Schneider präsentiert den Banken sogar Verträge, die er vorher mit Tipp-Ex bearbeitet hat. Und die Kreditgeber glauben ihm. Auch die Deutsche Bank vertraut dem Blender. "Wir hatten keinen Verdacht", sagt Vorstandschef Hilmar Kopper. Erst am 7. April 1994, als Kopper einen Brief von Schneider erhält, geht ihm ein Licht auf. In diesem Brief erklärt der Bauunternehmer seine Zahlungsunfähigkeit. Nach Diktat seiner Zeilen ist er verreist. Zurück bleibt ein Schuldenberg von über fünf Milliarden Mark. Unter den 40 betroffenen Kreditinstituten hat die Deutsche Bank den größten Schaden. Bevor Schneider untergetaucht ist, hat er 245 Millionen Mark auf Schweizer Konten deponiert.

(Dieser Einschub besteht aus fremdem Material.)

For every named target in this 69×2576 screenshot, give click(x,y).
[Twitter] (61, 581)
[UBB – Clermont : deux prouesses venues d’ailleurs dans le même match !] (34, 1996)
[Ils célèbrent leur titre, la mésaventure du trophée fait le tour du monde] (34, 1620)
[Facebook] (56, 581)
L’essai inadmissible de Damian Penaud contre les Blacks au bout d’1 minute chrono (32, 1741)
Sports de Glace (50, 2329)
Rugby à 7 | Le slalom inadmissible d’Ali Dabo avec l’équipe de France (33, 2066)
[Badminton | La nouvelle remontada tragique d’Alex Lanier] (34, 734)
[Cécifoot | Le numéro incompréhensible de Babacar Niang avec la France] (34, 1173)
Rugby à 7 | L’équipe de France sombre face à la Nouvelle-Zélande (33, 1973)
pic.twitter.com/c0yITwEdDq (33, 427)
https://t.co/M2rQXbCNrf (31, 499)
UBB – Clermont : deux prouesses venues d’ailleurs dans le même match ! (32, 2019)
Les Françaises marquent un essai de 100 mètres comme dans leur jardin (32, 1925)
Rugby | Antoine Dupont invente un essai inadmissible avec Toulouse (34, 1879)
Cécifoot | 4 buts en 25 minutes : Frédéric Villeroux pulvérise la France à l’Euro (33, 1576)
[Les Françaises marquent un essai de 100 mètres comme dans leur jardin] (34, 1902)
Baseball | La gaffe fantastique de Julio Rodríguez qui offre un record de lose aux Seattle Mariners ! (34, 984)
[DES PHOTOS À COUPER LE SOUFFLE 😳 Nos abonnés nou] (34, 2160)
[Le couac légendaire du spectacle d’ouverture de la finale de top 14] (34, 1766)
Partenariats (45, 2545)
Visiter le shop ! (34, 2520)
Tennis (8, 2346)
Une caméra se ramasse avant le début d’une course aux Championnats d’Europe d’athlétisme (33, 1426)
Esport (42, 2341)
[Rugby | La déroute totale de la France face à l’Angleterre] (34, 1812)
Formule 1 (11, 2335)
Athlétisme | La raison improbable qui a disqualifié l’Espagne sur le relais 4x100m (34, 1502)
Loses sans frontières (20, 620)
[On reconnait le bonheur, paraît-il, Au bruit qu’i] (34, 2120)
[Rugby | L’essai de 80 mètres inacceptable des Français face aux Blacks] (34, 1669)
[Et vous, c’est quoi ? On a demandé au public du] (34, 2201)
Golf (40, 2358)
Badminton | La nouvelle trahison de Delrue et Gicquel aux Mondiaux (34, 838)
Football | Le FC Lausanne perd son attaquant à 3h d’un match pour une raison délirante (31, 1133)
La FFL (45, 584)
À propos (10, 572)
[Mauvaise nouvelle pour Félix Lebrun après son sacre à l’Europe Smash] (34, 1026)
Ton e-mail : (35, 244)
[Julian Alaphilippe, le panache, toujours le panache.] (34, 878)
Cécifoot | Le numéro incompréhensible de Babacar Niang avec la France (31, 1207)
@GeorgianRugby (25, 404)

"Ich bin dabei erwischt worden, weil ich es zu doll getrieben habe", sagt Schneider später. Nicht nur die Banken schreiben hohe Summen ab. Die Handwerksbetriebe, die für Schneider gearbeitet haben, müssen einen Verlust von 50 Millionen Mark hinnehmen. Deutsche-Bank-Chef Kopper sagt zu dieser Zahl: "Wir reden hier eigentlich von Peanuts." Der Begriff wird zum Unwort des Jahres gekürt. Derweil hat Schneider sein Toupet abgelegt und liefert sich mit den Zielfahndern eine Verfolgungsjagd. Er wird angeblich überall gesehen: in London beim Geldabheben, in Kalkutta bei einer Notoperation, auf einer Farm in Feuerland und tot auf dem Friedhof. Erst ein Jahr später wird er im Mai 1995 in Miami festgenommen - vor einer Bank. Auslieferung, Anklage, Prozess - am 23. Dezember 1997 wird Jürgen Schneider vom Frankfurter Landgericht wegen Betrugs und Urkundenfälschung zu einer Haftstrafe von sechs Jahren und neun Monaten verurteilt. Weil Schneider geständig ist und es die Banken ihm so einfach gemacht haben, bleiben die Richter mit ihrem Urteil ein Jahr unter der Forderung der Staatsanwaltschaft. Am 22. Dezember 1999 wird Schneider vorzeitig aus der Haft entlassen und die Reststrafe zur Bewährung ausgesetzt.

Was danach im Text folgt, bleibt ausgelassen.